Yes, there is a mystery in it which we cannot wholly solve. But we must remember that it is in thorough accordance with a great law of Providence, the operation of which, in other matters, we cannot overlook. That law is, that the cultivation and refinement of any organ or faculty, while it greatly increases your capacity of enjoyment, increases at the same time your capacity, and it may be your occasions, of suffering. Let us take, for example, the habit of cleanliness. Where this habit prevails, there is much more enjoyment in life; but let a person of great cleanliness be surrounded by filth, his suffering is infinitely greater. Or take the cultivation of taste, and let us say of musical taste. It adds to life an immense capacity of enjoyment, but also a great capacity and often much occasion of suffering, because bad music or tasteless music, such as one may often have to endure, creates a misery unknown to the man of no musical culture. To a man of classical taste, bad writing or bad speaking, such as is met with every day, is likewise a source of irritation and suffering. If we advance to a moral and spiritual region, we may see that the cultivation of one’s ordinary affections, apart from religion, while on the whole it increases enjoyment, does also increase sorrow. If I lived and felt as a Stoic, I should enjoy family life much less than if I were tender-hearted and affectionate; but when I suffered a family bereavement I should suffer much less. These are simply illustrations of the great law of Providence that culture, while it increases happiness, increases suffering too. It is a higher application of the same law, that gracious culture, the culture of our spiritual affections under the power of the Spirit of God, in increasing our enjoyment does also increase our capacity of suffering. In reference to that great problem of natural religion, Why should a God of infinite benevolence have created creatures capable of suffering? one answer that has often been given is, that if they had not been capable of suffering they might not have been capable of enjoyment. But in pursuing these inquiries we get into an obscure region, in reference to which it is surely our duty patiently to wait for that increase of light which is promised to us in the second stage of our existence.

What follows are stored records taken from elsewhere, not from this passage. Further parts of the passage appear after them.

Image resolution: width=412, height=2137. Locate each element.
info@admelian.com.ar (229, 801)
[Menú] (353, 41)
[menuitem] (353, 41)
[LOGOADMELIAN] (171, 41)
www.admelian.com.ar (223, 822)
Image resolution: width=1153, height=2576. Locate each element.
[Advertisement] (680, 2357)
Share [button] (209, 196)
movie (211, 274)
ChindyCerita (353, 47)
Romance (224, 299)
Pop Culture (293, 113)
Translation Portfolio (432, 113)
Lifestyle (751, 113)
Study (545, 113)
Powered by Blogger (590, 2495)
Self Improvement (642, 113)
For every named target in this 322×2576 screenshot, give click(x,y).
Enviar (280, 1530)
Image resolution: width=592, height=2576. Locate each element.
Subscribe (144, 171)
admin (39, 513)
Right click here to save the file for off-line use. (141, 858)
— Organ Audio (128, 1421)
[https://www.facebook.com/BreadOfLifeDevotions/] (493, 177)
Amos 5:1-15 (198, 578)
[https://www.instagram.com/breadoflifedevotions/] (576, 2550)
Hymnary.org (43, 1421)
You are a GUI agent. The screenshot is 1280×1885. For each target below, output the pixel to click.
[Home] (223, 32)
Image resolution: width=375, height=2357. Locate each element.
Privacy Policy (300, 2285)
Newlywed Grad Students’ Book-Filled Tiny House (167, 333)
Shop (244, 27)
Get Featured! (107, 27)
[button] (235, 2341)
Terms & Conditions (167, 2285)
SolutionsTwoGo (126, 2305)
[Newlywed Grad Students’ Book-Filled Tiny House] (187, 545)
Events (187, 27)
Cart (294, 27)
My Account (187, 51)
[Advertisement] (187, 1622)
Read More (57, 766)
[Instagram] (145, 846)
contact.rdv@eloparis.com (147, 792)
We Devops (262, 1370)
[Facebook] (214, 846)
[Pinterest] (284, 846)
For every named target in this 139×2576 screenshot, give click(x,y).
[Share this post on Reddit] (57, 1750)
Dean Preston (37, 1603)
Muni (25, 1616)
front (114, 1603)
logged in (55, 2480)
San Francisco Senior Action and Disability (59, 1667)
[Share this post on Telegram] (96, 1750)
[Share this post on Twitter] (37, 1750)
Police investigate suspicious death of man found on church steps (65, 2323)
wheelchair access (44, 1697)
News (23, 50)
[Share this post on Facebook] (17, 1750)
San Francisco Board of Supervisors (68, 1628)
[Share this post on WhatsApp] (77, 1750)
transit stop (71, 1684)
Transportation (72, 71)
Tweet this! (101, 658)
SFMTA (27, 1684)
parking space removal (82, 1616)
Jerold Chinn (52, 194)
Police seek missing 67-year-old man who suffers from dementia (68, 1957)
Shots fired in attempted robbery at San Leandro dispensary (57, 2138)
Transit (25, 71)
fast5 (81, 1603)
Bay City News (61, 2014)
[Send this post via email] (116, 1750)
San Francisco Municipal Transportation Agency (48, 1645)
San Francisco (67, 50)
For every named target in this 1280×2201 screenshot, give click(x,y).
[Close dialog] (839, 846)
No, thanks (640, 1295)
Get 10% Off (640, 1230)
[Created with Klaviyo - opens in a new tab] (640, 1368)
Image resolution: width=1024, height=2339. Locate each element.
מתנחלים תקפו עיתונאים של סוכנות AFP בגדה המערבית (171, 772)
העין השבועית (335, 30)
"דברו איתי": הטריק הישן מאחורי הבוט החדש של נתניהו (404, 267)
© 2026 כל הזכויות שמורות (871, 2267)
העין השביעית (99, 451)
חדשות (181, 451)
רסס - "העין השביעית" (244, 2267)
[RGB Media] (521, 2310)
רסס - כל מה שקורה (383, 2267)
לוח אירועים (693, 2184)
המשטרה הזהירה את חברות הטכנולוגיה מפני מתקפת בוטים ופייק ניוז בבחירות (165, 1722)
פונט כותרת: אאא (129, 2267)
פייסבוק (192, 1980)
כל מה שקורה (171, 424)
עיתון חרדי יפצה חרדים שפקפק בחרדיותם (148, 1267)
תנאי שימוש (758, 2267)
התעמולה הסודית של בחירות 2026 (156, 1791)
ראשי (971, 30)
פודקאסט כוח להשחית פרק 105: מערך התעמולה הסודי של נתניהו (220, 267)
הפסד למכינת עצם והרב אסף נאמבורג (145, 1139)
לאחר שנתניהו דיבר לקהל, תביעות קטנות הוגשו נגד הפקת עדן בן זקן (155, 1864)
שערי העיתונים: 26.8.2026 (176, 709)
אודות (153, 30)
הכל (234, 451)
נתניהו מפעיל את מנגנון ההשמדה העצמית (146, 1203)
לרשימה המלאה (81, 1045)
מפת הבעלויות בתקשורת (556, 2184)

Yet still it remains to be asked. What comfort can there possibly be for Christian parents in such a cast as David’s? What possible consideration can ever reconcile them to the thought that their beloved ones have gone to the world of woe? Are not their children parts of themselves, and how is it possible for them to be completely saved if those who are so identified with them are lost? How can they ever be happy in a future life if eternally separated from those who were their nearest and dearest on earth? On such matters it has pleased God to allow a great cloud to rest which our eyes cannot pierce. We cannot solve this problem. We cannot reconcile perfect personal happiness, even in heaven, with the knowledge I hat beloved ones are lost. But God must have some way, worthy of Himself, of solving the problem. And we must just wait for His time of revelation. "God is His own interpreter, and He will make it plain." The Judge of all the earth must act justly. And the song which will express the deepest feelings of the redeemed, when from the sea of glass, mingled with fire, they look back on the ways of Providence toward them, will be this: "Great and marvelous are Thy works. Lord God Almighty; just and true are all Thy ways, Thou King of saints. Who would not fear Thee and glorify Thy name, for Thou only art holy?"